DIVAGATING column by Gwen Clarke
My computer, Hal, the Malevolent II informed me that May 1 through 5 is Teacher Appreciation Week and promptly came up with ten pages of merchandise, running the gamut from a “50 Reasons to Love Teaching” bookmarks, lapel pins stating that “Teachers make all other professions possible,” and, probably the most useful of all: stress relievers.
I had an English teacher who used a blackboard eraser for a stress reliever. She threw it across the classroom at the source of her aggravation with dead-on aim—from years of practice. Occasionally, she would tell a disruptive student to “cease, desist, and stop” whatever, usually triggering a bewildered silence. She was big on synonyms.
Of course, I loved my journalism teacher, who sits on my shoulder with every word I’ve ever written in the plenty-six years since graduation. But remembering Ralph Paige, my homeroom teacher for all three years at Citrus Grove Junior High blurs my eyes, makes my nose red, and renders me choked-up beyond speech. By present day lights, his teaching style would have attracted villagers bearing torches, but he and Oscar ran a tight ship, and one without barnacles.
One day, Mr. Paige announced he could use some help with his boat on Saturdays. It needed to be de-barnacled, sanded, and painted. Said boat resided at the deceptively-named Pelican Harbor Yacht Club, a spit of land along a causeway with a few rickety docks. I look back on those Saturdays fondly.
Another club member took us out in his boat one day, for the ride of a lifetime. The sleek, open speedboat skimmed over Biscayne Bay faster than we believed possible. I later learned the skipper was one Gar Wood, and we were traveling in a world-speed-record boat. All we knew was that we were passing a Saturday.
For our ninth grade graduation, Mr. Paige chartered a double-decker party boat for a class party done up right. We may have had more parent/chaperons than kids.
Back to the aforementioned Oscar. He was Mr. Paige’s paddle. Really. Oscar had place of pride on our classroom wall, was about 14” long, 8” wide, 1” thick, varnished to a high gloss, with a few nickel-sized holes drilled in it, for aerodynamics. Once class ground-rules were established, such as answering him with a “yes, sir” or “no, sir” instead of “uh, huh” or “uh, uh”, and treating female classmates with respect, the boys in the class were safe (girls were exempt, I recall). A life lesson here was that the object of his displeasure had the option of swatting Mr. Paige first—or second (and only one swat was exchanged). Critical thinking, the issue.
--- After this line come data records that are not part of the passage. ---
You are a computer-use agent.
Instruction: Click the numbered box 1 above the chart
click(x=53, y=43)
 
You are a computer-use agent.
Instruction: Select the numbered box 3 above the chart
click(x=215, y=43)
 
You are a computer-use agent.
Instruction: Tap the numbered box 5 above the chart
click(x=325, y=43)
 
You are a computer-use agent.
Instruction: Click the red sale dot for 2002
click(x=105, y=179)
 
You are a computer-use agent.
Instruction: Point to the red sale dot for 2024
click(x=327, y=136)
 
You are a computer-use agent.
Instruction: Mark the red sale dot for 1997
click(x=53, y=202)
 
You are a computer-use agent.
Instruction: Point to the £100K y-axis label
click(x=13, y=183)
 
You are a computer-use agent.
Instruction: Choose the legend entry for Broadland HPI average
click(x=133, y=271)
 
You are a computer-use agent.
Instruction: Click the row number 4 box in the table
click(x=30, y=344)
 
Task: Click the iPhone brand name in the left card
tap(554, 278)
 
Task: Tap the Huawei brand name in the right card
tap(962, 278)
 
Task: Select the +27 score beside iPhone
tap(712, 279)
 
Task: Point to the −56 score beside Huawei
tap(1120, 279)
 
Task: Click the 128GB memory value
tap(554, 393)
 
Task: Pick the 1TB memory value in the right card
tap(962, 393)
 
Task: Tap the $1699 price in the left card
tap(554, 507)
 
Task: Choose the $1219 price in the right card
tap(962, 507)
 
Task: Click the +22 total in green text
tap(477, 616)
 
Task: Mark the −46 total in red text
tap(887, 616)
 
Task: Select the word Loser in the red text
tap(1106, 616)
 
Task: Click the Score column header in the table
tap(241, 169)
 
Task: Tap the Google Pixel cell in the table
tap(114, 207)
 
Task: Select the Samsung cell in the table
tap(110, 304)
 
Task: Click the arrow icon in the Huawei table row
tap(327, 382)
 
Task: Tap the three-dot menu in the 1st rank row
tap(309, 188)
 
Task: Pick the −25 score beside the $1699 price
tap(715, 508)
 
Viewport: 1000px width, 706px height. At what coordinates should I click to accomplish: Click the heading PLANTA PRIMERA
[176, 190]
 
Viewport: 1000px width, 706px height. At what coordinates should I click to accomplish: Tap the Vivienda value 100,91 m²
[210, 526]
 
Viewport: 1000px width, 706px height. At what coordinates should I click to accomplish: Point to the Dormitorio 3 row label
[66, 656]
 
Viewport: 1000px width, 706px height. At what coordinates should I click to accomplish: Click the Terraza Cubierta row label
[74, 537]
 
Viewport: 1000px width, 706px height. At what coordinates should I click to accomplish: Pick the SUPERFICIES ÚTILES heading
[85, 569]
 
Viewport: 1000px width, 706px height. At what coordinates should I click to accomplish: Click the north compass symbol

A new kid joined us in the eighth grade. By his build, we figured we had a new catcher for the baseball team, or a football lineman. Willie proved to be both.
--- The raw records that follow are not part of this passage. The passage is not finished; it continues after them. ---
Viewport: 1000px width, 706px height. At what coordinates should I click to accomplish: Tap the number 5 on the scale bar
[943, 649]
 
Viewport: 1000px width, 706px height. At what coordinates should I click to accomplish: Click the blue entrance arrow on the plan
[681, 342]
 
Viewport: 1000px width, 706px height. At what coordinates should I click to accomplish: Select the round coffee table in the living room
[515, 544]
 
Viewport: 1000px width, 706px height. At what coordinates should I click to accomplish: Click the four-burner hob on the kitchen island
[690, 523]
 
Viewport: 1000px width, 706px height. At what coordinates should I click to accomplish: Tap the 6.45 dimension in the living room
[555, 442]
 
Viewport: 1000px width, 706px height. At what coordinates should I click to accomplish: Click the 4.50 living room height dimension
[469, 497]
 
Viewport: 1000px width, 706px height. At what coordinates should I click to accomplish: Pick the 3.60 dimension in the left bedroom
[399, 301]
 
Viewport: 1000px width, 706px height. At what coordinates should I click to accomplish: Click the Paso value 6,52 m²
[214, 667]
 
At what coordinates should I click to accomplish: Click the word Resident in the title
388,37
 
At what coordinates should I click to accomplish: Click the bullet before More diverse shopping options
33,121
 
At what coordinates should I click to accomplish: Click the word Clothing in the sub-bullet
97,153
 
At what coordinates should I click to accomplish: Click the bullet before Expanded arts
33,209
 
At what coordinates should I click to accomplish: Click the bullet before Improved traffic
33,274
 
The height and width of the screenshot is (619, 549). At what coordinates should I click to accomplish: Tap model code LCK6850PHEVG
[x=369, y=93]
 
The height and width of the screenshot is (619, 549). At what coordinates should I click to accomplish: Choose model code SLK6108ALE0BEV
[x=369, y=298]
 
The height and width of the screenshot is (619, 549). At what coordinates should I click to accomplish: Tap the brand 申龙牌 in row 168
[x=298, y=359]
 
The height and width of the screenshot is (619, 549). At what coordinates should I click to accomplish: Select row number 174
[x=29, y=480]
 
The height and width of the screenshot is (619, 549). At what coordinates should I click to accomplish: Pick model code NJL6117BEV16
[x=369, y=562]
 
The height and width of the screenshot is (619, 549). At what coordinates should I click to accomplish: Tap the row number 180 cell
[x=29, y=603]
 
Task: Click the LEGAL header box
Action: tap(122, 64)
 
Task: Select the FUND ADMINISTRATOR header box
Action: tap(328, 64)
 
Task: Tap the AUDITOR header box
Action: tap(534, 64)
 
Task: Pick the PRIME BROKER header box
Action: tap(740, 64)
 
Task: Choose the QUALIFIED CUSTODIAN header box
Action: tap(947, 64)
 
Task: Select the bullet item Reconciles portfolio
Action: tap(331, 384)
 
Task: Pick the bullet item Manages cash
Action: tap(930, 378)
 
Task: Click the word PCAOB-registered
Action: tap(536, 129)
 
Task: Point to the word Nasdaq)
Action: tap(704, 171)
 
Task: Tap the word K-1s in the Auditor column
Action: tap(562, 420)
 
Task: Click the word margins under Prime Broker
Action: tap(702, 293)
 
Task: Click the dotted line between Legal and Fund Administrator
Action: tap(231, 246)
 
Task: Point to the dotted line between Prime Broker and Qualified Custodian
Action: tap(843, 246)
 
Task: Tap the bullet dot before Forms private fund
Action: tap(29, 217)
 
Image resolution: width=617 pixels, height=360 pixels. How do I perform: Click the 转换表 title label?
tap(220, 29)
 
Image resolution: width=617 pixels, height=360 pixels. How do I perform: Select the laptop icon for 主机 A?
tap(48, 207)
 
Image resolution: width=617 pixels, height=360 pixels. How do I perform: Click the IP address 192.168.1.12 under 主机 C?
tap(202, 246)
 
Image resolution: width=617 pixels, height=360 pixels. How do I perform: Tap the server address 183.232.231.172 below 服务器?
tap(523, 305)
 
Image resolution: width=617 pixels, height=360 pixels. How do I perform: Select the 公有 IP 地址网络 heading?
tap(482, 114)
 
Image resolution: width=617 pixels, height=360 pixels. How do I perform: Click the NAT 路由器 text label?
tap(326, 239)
Saying “sir” didn’t come easily to Willie, and he had a good number of tries at first-swat vs. second-swat strategy but he could wield a sand-block on Mr. Paige’s boat better than anybody. Unfortunately Willie had way too much time on his hands, a bunch of questionable friends and, lacking a father figure at home, was headed for trouble. Near the school year’s end, Mr. Paige announced that Willie was being awarded a summer-camp scholarship, as the camp bugler. Willie jumped up, stating the obvious: he didn’t know how to play the bugle. “You’ll have four weeks to learn”, Mr. Paige replied.
Fast-forwarding through a successful high-school career, football scholarship to the University of Miami, and noteworthy Air Force career, where he flew a pokey little L-5 as an artillery spotter behind enemy lines in Korea (with a price on his head!), Willie stayed close to Mr. Paige.
When Mr. Paige went to his reward, Willie was holding his hand. Until his own death quite recently, Willie talked openly about what his life might have been without Mr. Paige in it. And never without tears coursing down his big lug of a face.